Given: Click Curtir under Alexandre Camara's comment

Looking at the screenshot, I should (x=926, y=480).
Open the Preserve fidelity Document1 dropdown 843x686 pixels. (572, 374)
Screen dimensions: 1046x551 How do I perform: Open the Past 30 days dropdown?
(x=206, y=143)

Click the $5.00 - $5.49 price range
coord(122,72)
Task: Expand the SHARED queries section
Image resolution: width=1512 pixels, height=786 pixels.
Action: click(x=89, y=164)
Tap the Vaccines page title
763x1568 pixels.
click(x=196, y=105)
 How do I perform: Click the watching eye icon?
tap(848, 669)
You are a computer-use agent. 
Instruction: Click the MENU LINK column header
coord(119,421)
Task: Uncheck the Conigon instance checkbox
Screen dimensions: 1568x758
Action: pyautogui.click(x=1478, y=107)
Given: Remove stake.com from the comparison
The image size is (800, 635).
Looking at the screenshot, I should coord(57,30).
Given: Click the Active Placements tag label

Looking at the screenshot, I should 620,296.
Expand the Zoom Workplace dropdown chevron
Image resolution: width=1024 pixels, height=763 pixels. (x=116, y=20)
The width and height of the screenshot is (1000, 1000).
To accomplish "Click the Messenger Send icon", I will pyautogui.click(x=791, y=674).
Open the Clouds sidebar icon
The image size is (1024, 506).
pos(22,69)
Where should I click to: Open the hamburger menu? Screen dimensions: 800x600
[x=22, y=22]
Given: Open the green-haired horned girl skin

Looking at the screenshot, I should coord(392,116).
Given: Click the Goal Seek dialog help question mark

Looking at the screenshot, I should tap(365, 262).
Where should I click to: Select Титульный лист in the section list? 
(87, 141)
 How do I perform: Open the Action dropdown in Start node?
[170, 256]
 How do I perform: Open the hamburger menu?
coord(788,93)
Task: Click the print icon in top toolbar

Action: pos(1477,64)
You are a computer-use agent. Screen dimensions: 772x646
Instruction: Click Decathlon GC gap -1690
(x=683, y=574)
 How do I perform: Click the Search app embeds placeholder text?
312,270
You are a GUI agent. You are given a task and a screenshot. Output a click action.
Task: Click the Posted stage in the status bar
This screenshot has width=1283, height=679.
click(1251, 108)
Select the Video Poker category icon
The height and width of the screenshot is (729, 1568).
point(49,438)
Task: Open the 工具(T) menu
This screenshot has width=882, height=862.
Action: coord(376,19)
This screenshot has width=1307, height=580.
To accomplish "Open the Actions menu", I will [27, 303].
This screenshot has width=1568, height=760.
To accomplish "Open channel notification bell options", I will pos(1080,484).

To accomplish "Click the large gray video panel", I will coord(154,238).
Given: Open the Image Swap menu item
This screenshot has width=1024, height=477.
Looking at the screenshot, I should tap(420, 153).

> WHAT TO DO:
Every record should be given again without alteration.

> WRITTEN RESPONSE:
Given: Click Curtir under Alexandre Camara's comment

Looking at the screenshot, I should (x=926, y=480).
Open the Preserve fidelity Document1 dropdown 843x686 pixels. (572, 374)
Screen dimensions: 1046x551 How do I perform: Open the Past 30 days dropdown?
(x=206, y=143)

Click the $5.00 - $5.49 price range
coord(122,72)
Task: Expand the SHARED queries section
Image resolution: width=1512 pixels, height=786 pixels.
Action: click(x=89, y=164)
Tap the Vaccines page title
763x1568 pixels.
click(x=196, y=105)
 How do I perform: Click the watching eye icon?
tap(848, 669)
You are a computer-use agent. 
Instruction: Click the MENU LINK column header
coord(119,421)
Task: Uncheck the Conigon instance checkbox
Screen dimensions: 1568x758
Action: pyautogui.click(x=1478, y=107)
Given: Remove stake.com from the comparison
The image size is (800, 635).
Looking at the screenshot, I should coord(57,30).
Given: Click the Active Placements tag label

Looking at the screenshot, I should 620,296.
Expand the Zoom Workplace dropdown chevron
Image resolution: width=1024 pixels, height=763 pixels. (x=116, y=20)
The width and height of the screenshot is (1000, 1000).
To accomplish "Click the Messenger Send icon", I will pyautogui.click(x=791, y=674).
Open the Clouds sidebar icon
The image size is (1024, 506).
pos(22,69)
Where should I click to: Open the hamburger menu? Screen dimensions: 800x600
[x=22, y=22]
Given: Open the green-haired horned girl skin

Looking at the screenshot, I should coord(392,116).
Given: Click the Goal Seek dialog help question mark

Looking at the screenshot, I should tap(365, 262).
Where should I click to: Select Титульный лист in the section list? 
(87, 141)
 How do I perform: Open the Action dropdown in Start node?
[170, 256]
 How do I perform: Open the hamburger menu?
coord(788,93)
Task: Click the print icon in top toolbar

Action: pos(1477,64)
You are a computer-use agent. Screen dimensions: 772x646
Instruction: Click Decathlon GC gap -1690
(x=683, y=574)
 How do I perform: Click the Search app embeds placeholder text?
312,270
You are a GUI agent. You are given a task and a screenshot. Output a click action.
Task: Click the Posted stage in the status bar
This screenshot has width=1283, height=679.
click(1251, 108)
Select the Video Poker category icon
The height and width of the screenshot is (729, 1568).
point(49,438)
Task: Open the 工具(T) menu
This screenshot has width=882, height=862.
Action: coord(376,19)
This screenshot has width=1307, height=580.
To accomplish "Open the Actions menu", I will [27, 303].
This screenshot has width=1568, height=760.
To accomplish "Open channel notification bell options", I will pos(1080,484).

To accomplish "Click the large gray video panel", I will coord(154,238).
Given: Open the Image Swap menu item
This screenshot has width=1024, height=477.
Looking at the screenshot, I should tap(420, 153).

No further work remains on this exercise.